Artificial intelligence (AI) is receiving widespread coverage in the media at the moment. On the one hand, people are marvelling at the apparent wonders of ChatGPT, while on the other people are asking what untrammelled AI might mean for jobs and human agency (notwithstanding the theoretical creation of artificial general intelligence [AGI] and/or fears of an AI ‘singularity’).
Our special feature on AI considers the potential role of AI in housing, with some fantastic contributions to the discussion from Civica, Converse360, Made Tech, Mobysoft, NEC Software Solutions, Orlo and Riverside Group.
Aside from how housing providers might choose to use AI for both internal and external activities, three areas stand out in the article.
The first is that lots and lots of high-quality data is needed for AI to work beyond ‘mere’ chatbots and virtual admins. ChatGPT and other large-language model (LLM) AIs depend on having access to truly enormous bodies of data in order to generate realistic, accurate and useful outputs.
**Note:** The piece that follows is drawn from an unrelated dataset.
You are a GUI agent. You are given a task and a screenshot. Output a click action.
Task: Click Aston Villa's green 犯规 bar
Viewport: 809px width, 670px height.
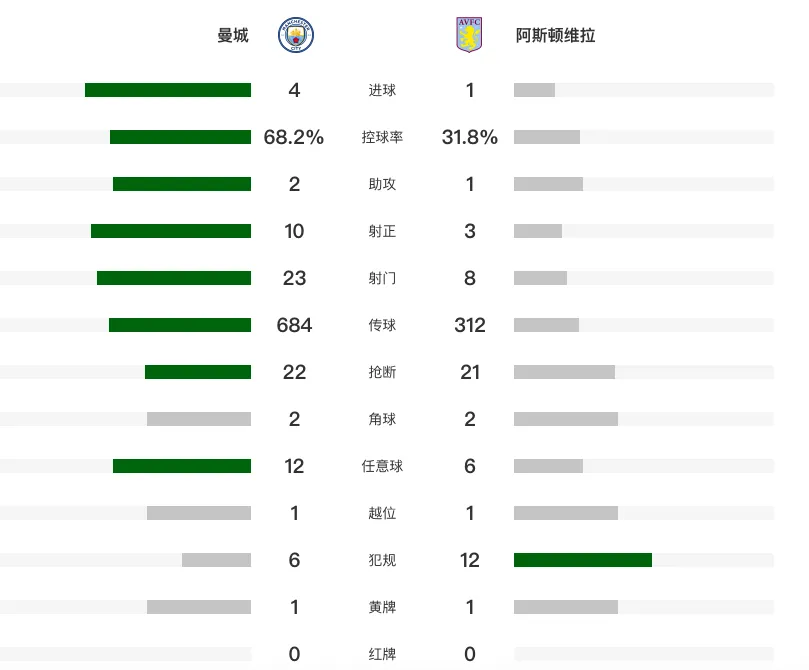point(583,560)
The second area is that AI is not a panacea; it is a tool whose efficacy depends on how (and why) it’s deployed and how it is then trained, supervised and monitored to make sure that the AI’s outputs are factual, consistent and unbiased as well as remaining bounded by regulatory and privacy considerations.
The third and final area is that housing staff shouldn’t be afraid of AI. In the same way that AI is already being used by most housing providers to do the ‘grunt work’ around their cybersecurity provision, so too will AI relieve housing staff from dealing with mundane, repetitive tasks and instead freeing up their time for more fulfilling and useful activities.